Before diving into the data, however, a structural complaint must be registered openly.
⚠️ The 10,000-Sample Embargo: Science Held Hostage
The publication of PRJEB106907 comes after years during which an estimated ten thousand ancient human genomes — processed, aligned and quality-controlled at public cost — were withheld from the scientific community under institutional embargo arrangements that serve the publication strategies of large academic consortia rather than the advancement of knowledge. This is not a minor administrative inconvenience. It is a structural act of sabotage against independent research in population genetics. Every month of embargo represents:
Preprints and doctoral theses blocked from releasing sequenced data already deposited internally
Independent researchers denied the ability to test, replicate, or extend findings using primary data
A systematic concentration of interpretive authority in the hands of the same groups that control data access
A direct subsidy to narratives that benefit from not being tested against the full dataset
We welcome the expectation that 2026 will see a wave of preprints, theses, and supplementary ENA depositions releasing dozens of samples that have been analytically mature for years. The dataset now accessible at PRJEB106907 — including anonymised samples from contexts previously known only through grey literature and unpublished conference presentations — must be treated as common scientific heritage. This blog will operate on the principle that all data in the public record is subject to independent reanalysis, regardless of whether the original depositors have published their own interpretation.

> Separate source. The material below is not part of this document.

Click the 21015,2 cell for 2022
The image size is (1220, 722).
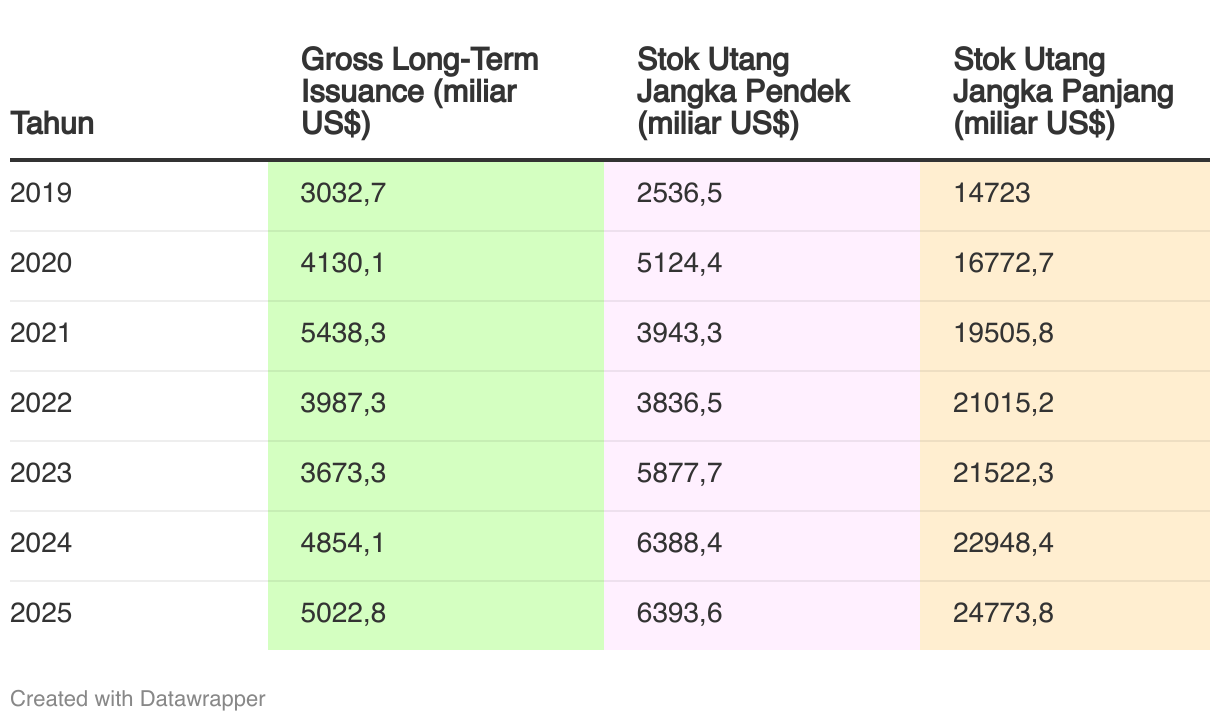1003,403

🧬 What the Data Actually Show: "Iberian" Haplogroups Were Never Exclusively Iberian
The received narrative of Iberian haplogroup genesis runs roughly as follows: R1b-DF27, the dominant male lineage in modern Iberians (~65–70% of males in the Peninsula), is a local Bronze Age consolidation of steppe-derived R1b-M269 that diversified in situ after the Bell Beaker phenomenon. Similarly, mtDNA haplogroups H1j1, U5b1f1a, and related Franco-Cantabrian refugium lineages are described as having been "already present in the Iberian Peninsula before the Bronze Age" and are treated as markers of deep Iberian continuity.
What the ancient DNA record shows, when examined without editorial simplification, is considerably more complex.
The Y-chromosome replacement was catastrophic and rapid. Bronze Age Iberian males show a virtual elimination of pre-existing Chalcolithic lineages (primarily I2a-M423 and G2a-P15) and their substitution with R1b-M269 subclades linked to steppe ancestry — a bottleneck event that is statistically extreme and inconsistent with gradual diffusion. The replacement signal at the Y-chromosome is among the most dramatic in the entire European aDNA record.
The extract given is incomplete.